Выбрать главу

Тетя Зина вспоминала, как она однажды, еще зимой, убирая в туалете, застала там беспомощно стоявшего Михая.

— Гляжу,— рассказывала нянька,— а у него слезы по щекам. До того, стало быть, расстроился. Ты что ж это, сынок, стоишь, говорю ему, давай, милай, помогу. Так-таки не дал пуговицу отстегнуть, застеснялся… Все, бывало, стоит, ждет, пока какой-нибудь раненый заглянет.

Мы и сами видели, как переживал Михай утрату рук. Часами лежал он, уткнувшись лицом в подушку, иногда беззвучно трясясь широкой спиной. Но потом успокоился. Случалось даже, что, сидя у окна, он тихо напевал что-то на своем языке, раскачивая могучее тело в такт песне. И все глядел куда-то поверх домов, будто высматривал за горизонтом далекую Молдову.

В один из вечеров, когда Михай вот так же сидел на подоконнике и его огненная голова полыхала от закатного солнца, Копешкин зашевелил пальцами, прося о чем-то.

— Чего ему? — поднял голову Бородухов.

Мы прислушались к слабому голосу Копешкина.

— Спрашивает у Михая, что видно за окном,— разобрал я, поскольку моя койка стояла ближе всех к его кровати.

— Солнце вижу… Поле вижу…— не оборачиваясь, ответил Михай.

— Далеко, спрашивает? — переводил я шепот Копешкина.

— Поле? А там… За рекой.

— Какое оно? — говорит.— Что посеяно?

— Зеленое. Хлеб будет.

Копешкин вздохнул, закрыл глаза и больше не спрашивал. На какое-то время в палате наступило молчание. Даже по одному только небу, которое виделось нам, лежащим у дальней стены,— очистившемуся, синему, высокому,— чувствовалось, как там теперь привольно.

— А на улице что? — помолчав, спросил Саша Самоходка.

— Дома, люди…

— Девчата ходят?

— Ходят.

— Красивые? — допытывался Самоходка.

Михай промолчал. Голова его монотонно качалась в раме окна.

— Тебе чего, трудно сказать?

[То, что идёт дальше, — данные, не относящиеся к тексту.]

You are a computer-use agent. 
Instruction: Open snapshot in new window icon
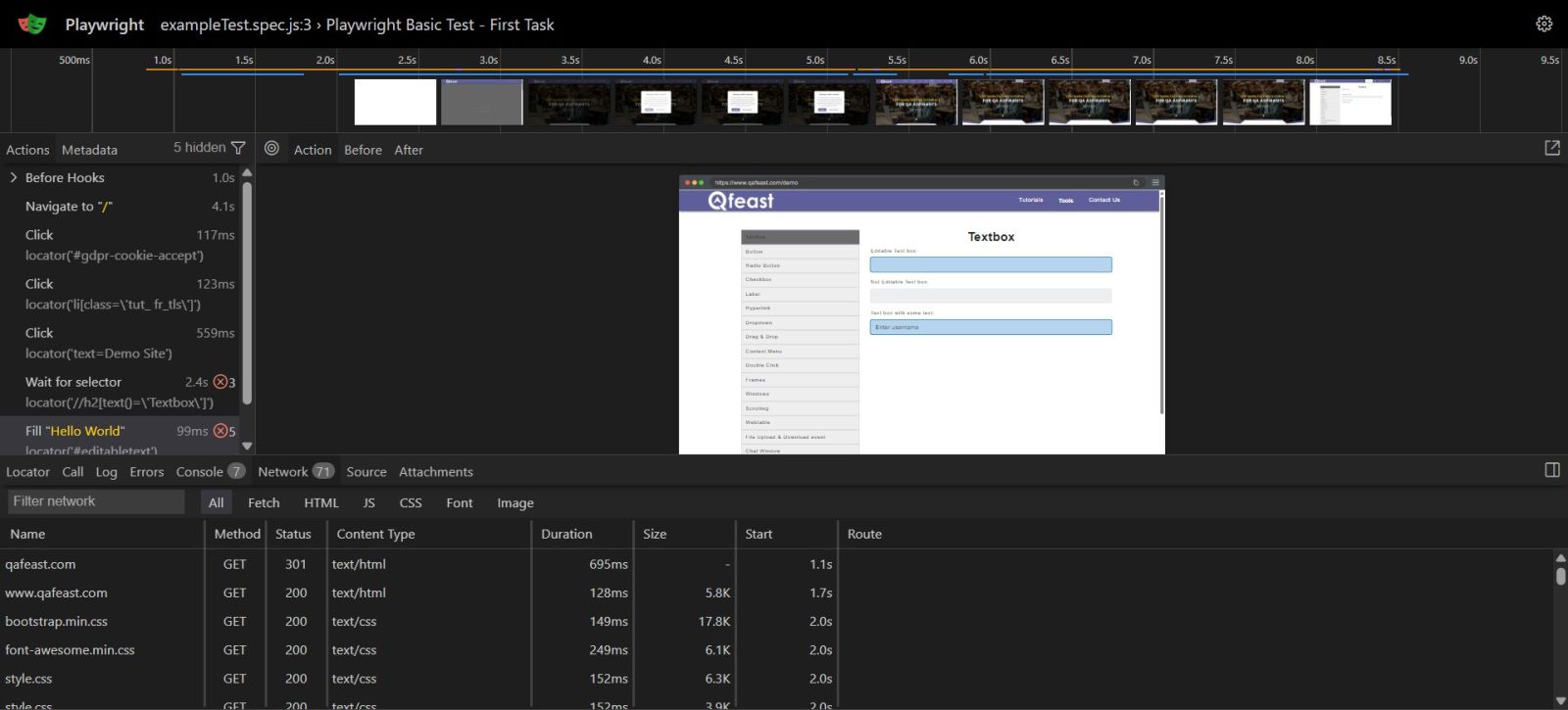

Красивые девки-то?

— А! — Михай досадливо отмахнулся узлом рукава.

— Ему теперь не до девок,— сказал Бородухов.

— Эх, братья-славяне! — с горькой веселостью воскликнул Самоходка.— Мне бы девчоночку! Доскандыбаю до своей матушки-Волги — такие страдания разведу, елки-шишки посыпятся!

Но шутить у нас было некому. Двое наших шутников, двое счастливчиков — Саенко и Бугаев почти не обитали в палате. В отличие от нас, белокальсонников, они щеголяли в полосатых госпитальных халатах, которые позволяли им разгуливать по двору. Чуть только дождавшись обхода, они забирали курево, домино и, выставив вперед по гипсовому сапогу — Саенко правую ногу, Бугаев левую,— упрыгивали из палаты. Остальные поглядывали на них с завистью.

Возвращались они только к обеду. От них вкусно, опьяняюще пахло солнцем, ветряной свежестью воли, а иногда и винцом. Оба уже успели загореть, согнать с лица палатную желтизну.

А за окном было действительно невообразимо хорошо. Уже курились зеленым дымком верхушки госпитальных тополей, и когда Саенко, уходя, открывал для нас окно, которое, в общем-то, открывать не разрешалось, мы пьянели от пряной тополевой горечи ворвавшегося воздуха. А тут еще повадился под окно зяблик. Каждый вечер на закате он садился на самую последнюю ветку, выше которой уже ничего не было, и начинал выворачивать нам души своей развеселой цыганистой трелью, заставляя надолго всех присмиреть и задуматься.

Сестра Таня, приходившая в шестом часу ставить термометры, в строгом негодовании первым делом шла к окну, чтобы захлопнуть створки, но Михай вставал в проходе между коек и преграждал ей дорогу:

— Нэ надо… Что тебе стоит?

— Схватите пневмонию. Разве вам мало форточки?

— А! — морщился молдаванин.— Ты послушай, послушай… Птица поет.— Михай культей обнимал Таню за плечо и подводил к подоконнику.— Слышишь, как поет? А ты говоришь — форточка!

Таня молча слушала и не снимала с плеча Михаеву обрубленную руку.

Рухнул, капитулировал наконец и сам Берлин! Но этому как-то даже не верилось.

Мы жадно разглядывали газетные фотографии, на которых были отсняты бои на улицах фашистской столицы. Мрачные руины, разверстые утробы подвалов, толпы оборванных, чумазых, перепуганных гитлеровцев с задранными руками, белые флаги и простыни на балконах и в окнах домов… Но все-таки не верилось, что это и есть конец.